Requirement: Repeat back the listing below, word for word and in full.

╭──

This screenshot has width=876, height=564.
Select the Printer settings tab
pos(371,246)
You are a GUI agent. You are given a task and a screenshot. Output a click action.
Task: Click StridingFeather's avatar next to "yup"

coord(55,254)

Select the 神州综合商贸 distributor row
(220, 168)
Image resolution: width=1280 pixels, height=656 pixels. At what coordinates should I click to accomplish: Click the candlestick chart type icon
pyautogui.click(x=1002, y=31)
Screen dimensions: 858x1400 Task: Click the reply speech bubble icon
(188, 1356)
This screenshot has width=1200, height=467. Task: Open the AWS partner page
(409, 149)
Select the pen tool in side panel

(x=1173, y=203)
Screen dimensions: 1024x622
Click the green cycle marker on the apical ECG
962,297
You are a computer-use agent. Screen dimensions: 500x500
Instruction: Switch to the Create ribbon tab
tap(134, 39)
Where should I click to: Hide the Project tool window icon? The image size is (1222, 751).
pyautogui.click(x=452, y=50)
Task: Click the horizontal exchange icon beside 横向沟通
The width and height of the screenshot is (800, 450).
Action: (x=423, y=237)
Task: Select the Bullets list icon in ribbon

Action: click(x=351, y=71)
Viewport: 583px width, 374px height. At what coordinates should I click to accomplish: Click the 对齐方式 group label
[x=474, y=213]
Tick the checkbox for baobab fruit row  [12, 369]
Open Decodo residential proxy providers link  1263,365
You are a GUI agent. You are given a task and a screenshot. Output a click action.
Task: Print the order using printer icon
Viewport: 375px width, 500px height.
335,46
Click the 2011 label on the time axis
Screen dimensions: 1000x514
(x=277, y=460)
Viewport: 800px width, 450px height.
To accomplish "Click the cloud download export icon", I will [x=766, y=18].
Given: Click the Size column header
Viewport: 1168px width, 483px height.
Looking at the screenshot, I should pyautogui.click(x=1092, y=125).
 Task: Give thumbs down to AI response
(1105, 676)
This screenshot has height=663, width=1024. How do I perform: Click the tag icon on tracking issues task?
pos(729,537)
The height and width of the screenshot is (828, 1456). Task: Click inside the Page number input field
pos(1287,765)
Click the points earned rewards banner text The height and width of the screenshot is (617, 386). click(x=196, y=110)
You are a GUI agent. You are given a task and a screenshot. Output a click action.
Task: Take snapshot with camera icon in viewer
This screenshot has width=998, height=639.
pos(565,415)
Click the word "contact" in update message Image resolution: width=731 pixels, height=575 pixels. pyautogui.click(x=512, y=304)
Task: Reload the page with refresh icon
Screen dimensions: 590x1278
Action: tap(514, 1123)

╰──

Output below:
This screenshot has width=876, height=564.
Select the Printer settings tab
pos(371,246)
You are a GUI agent. You are given a task and a screenshot. Output a click action.
Task: Click StridingFeather's avatar next to "yup"

coord(55,254)

Select the 神州综合商贸 distributor row
(220, 168)
Image resolution: width=1280 pixels, height=656 pixels. At what coordinates should I click to accomplish: Click the candlestick chart type icon
pyautogui.click(x=1002, y=31)
Screen dimensions: 858x1400 Task: Click the reply speech bubble icon
(188, 1356)
This screenshot has width=1200, height=467. Task: Open the AWS partner page
(409, 149)
Select the pen tool in side panel

(x=1173, y=203)
Screen dimensions: 1024x622
Click the green cycle marker on the apical ECG
962,297
You are a computer-use agent. Screen dimensions: 500x500
Instruction: Switch to the Create ribbon tab
tap(134, 39)
Where should I click to: Hide the Project tool window icon? The image size is (1222, 751).
pyautogui.click(x=452, y=50)
Task: Click the horizontal exchange icon beside 横向沟通
The width and height of the screenshot is (800, 450).
Action: (x=423, y=237)
Task: Select the Bullets list icon in ribbon

Action: click(x=351, y=71)
Viewport: 583px width, 374px height. At what coordinates should I click to accomplish: Click the 对齐方式 group label
[x=474, y=213]
Tick the checkbox for baobab fruit row  [12, 369]
Open Decodo residential proxy providers link  1263,365
You are a GUI agent. You are given a task and a screenshot. Output a click action.
Task: Print the order using printer icon
Viewport: 375px width, 500px height.
335,46
Click the 2011 label on the time axis
Screen dimensions: 1000x514
(x=277, y=460)
Viewport: 800px width, 450px height.
To accomplish "Click the cloud download export icon", I will [x=766, y=18].
Given: Click the Size column header
Viewport: 1168px width, 483px height.
Looking at the screenshot, I should pyautogui.click(x=1092, y=125).
 Task: Give thumbs down to AI response
(1105, 676)
This screenshot has height=663, width=1024. How do I perform: Click the tag icon on tracking issues task?
pos(729,537)
The height and width of the screenshot is (828, 1456). Task: Click inside the Page number input field
pos(1287,765)
Click the points earned rewards banner text The height and width of the screenshot is (617, 386). click(x=196, y=110)
You are a GUI agent. You are given a task and a screenshot. Output a click action.
Task: Take snapshot with camera icon in viewer
This screenshot has width=998, height=639.
pos(565,415)
Click the word "contact" in update message Image resolution: width=731 pixels, height=575 pixels. pyautogui.click(x=512, y=304)
Task: Reload the page with refresh icon
Screen dimensions: 590x1278
Action: tap(514, 1123)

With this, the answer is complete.